Fierté

La réalité virtuelle pour vivre les microagressions

Dans le cadre de Fierté Montréal, la Fondation Jasmin Roy Sophie Desmarais propose de se glisser dans la peau d’une personne lesbienne, gaie, bisexuelle ou trans pour mieux comprendre ce qu’est une microagression… et s’outiller pour éviter les commentaires souvent d’apparence anodins, mais qui peuvent être blessants.

Jusqu’au vendredi 5 août, le public est invité à regarder gratuitement quatre capsules immersives d’un atelier baptisé « Dans la peau d’une personne LGBT » à la place du Village, angle Sainte-Catherine et Wolfe. Dans chacune d’elles, un personnage vit ou raconte une situation difficile vécue avec des amis, dans une salle de sport ou au travail. Grâce à un casque de réalité virtuelle, le spectateur assiste à la scène comme si elle se déroulait devant lui.

« Dans les capsules, on met de l’avant des inconduites relationnelles, souvent faites sans mauvaises intentions », explique Jasmin Roy, président de la fondation. Ces inconduites peuvent prendre la forme de questions déplacées (« Es-tu sûr que tu es vraiment gai ? ») ou de remarques qui se veulent inclusives, mais qui s’avèrent humiliantes (« Je t’accepte, même si tu es trans, je n’ai rien contre ça »).

« Il faut arrêter de dire ça, qu’on accepte du monde, dit Jasmin Roy. À la base, on devrait tous s’accepter. Il faut faire évoluer les langages et travailler sur une meilleure communication. »

Avec ce projet, la Fondation ne cherche pas à générer des conflits, précise son président, mais plutôt à créer des occasions d’apprentissage. Chaque présentation est d’ailleurs suivie d’une discussion animée.

« Tu as le droit d’être maladroit, de te tromper, puis de t’excuser. Notre but, c’est de désamorcer les situations blessantes, de favoriser le dialogue et de dire aux gens quoi faire. »

— Jasmin Roy

Un exemple de bonne pratique ? « L’une des meilleures choses, c’est souvent de se demander : pourrait-on poser cette question ou faire ce commentaire à un hétérosexuel ? Par exemple, demanderait-on à un homme hétéro s’il est bien certain de son orientation ? S’il a déjà couché avec un homme pour le savoir ? »

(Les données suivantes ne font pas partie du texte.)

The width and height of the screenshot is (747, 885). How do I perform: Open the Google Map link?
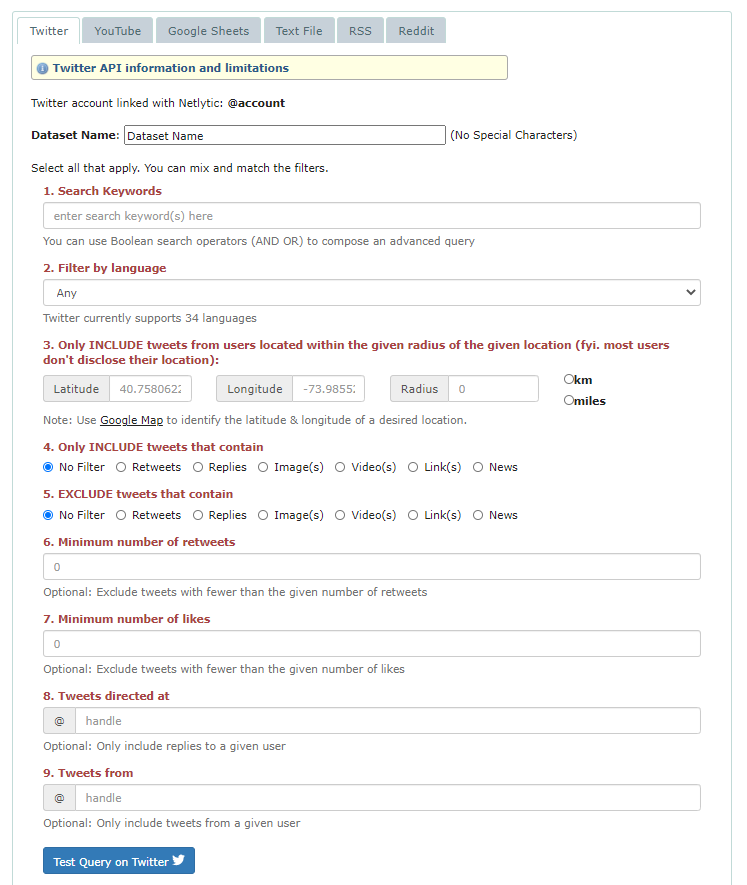pos(131,420)
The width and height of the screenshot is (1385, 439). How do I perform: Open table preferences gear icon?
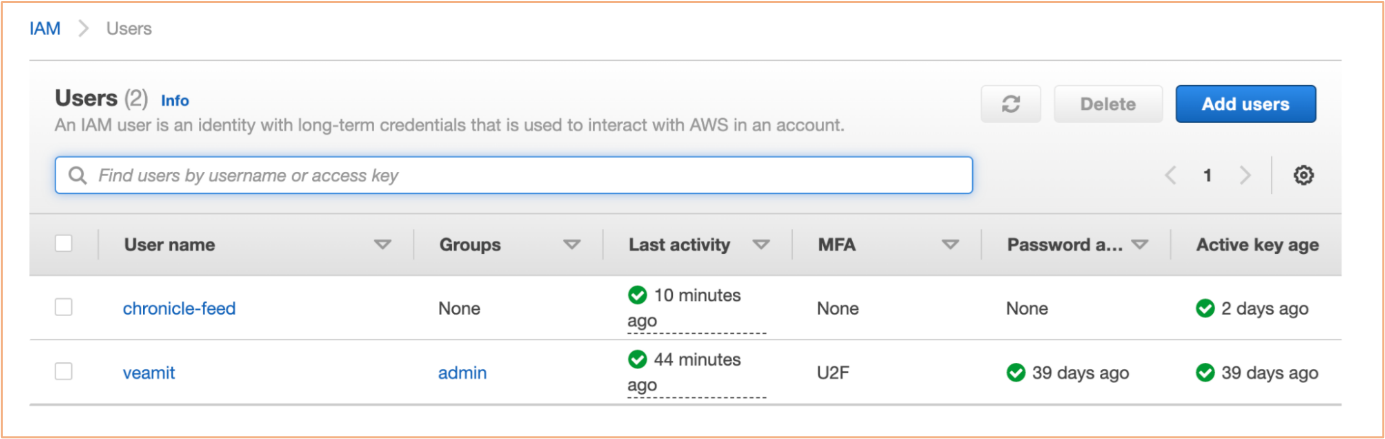[x=1303, y=175]
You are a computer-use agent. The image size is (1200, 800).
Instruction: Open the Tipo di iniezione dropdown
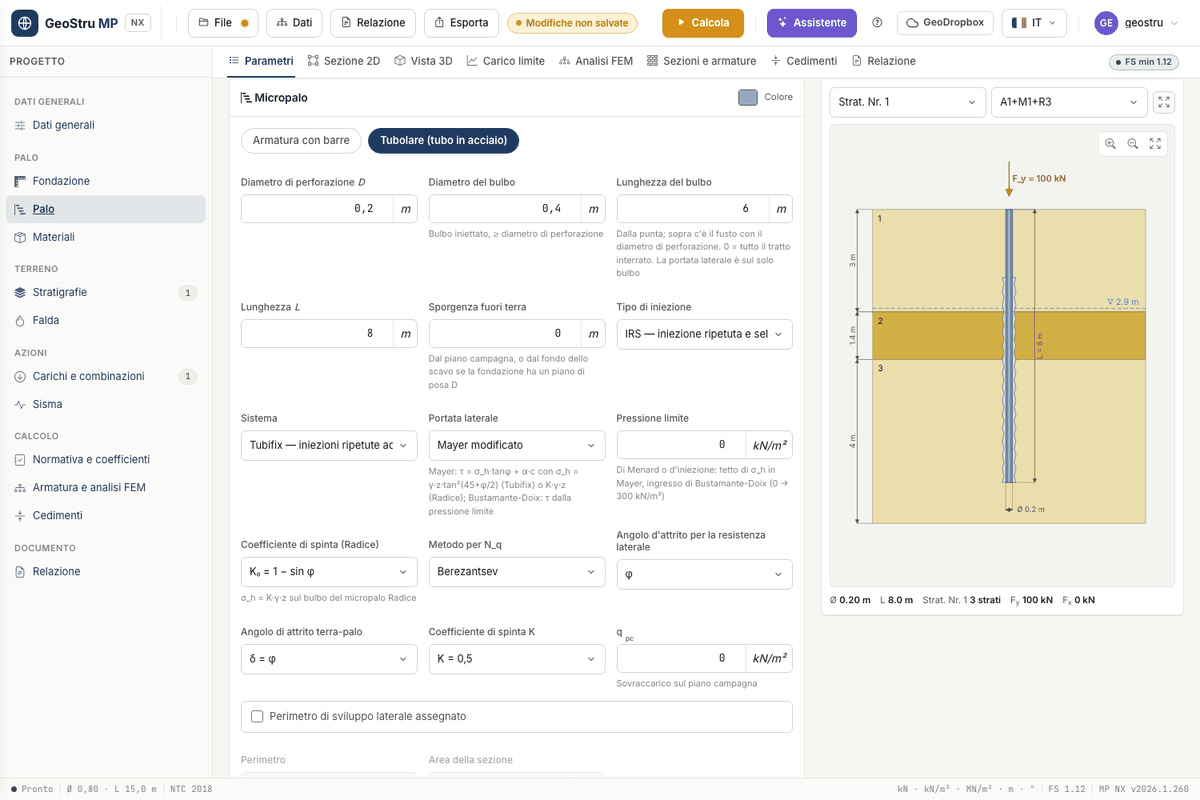(x=704, y=334)
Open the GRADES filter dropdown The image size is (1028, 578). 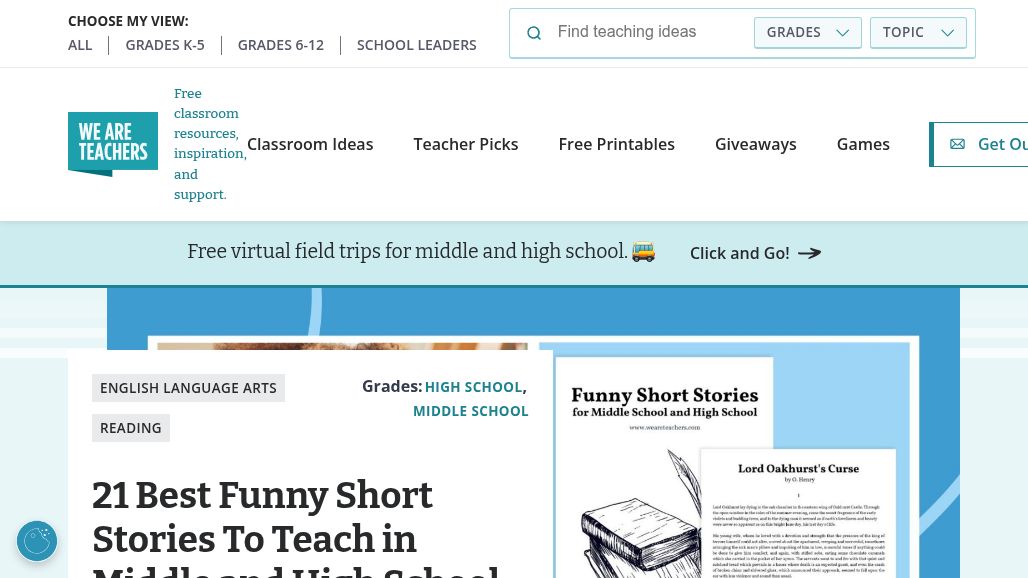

Les ateliers ont recours à la réalité virtuelle parce que cette technologie favorise l’empathie cognitive, poursuit Jasmin Roy. « Avec la VR, les gens peuvent vivre les microagressions. Pour leur cerveau, la recherche montre que c’est comme s’ils avaient vraiment vécu l’expérience, illustre-t-il. S’ils se retrouvent ensuite dans une situation similaire, ils sont plus susceptibles de réagir rapidement, et pas dans la confrontation. »

Après leur présentation à Fierté Montréal, la Fondation souhaite diffuser ses capsules de réalité virtuelle dans les cours de sexualité au secondaire, dans des milieux de travail et auprès des nouveaux arrivants.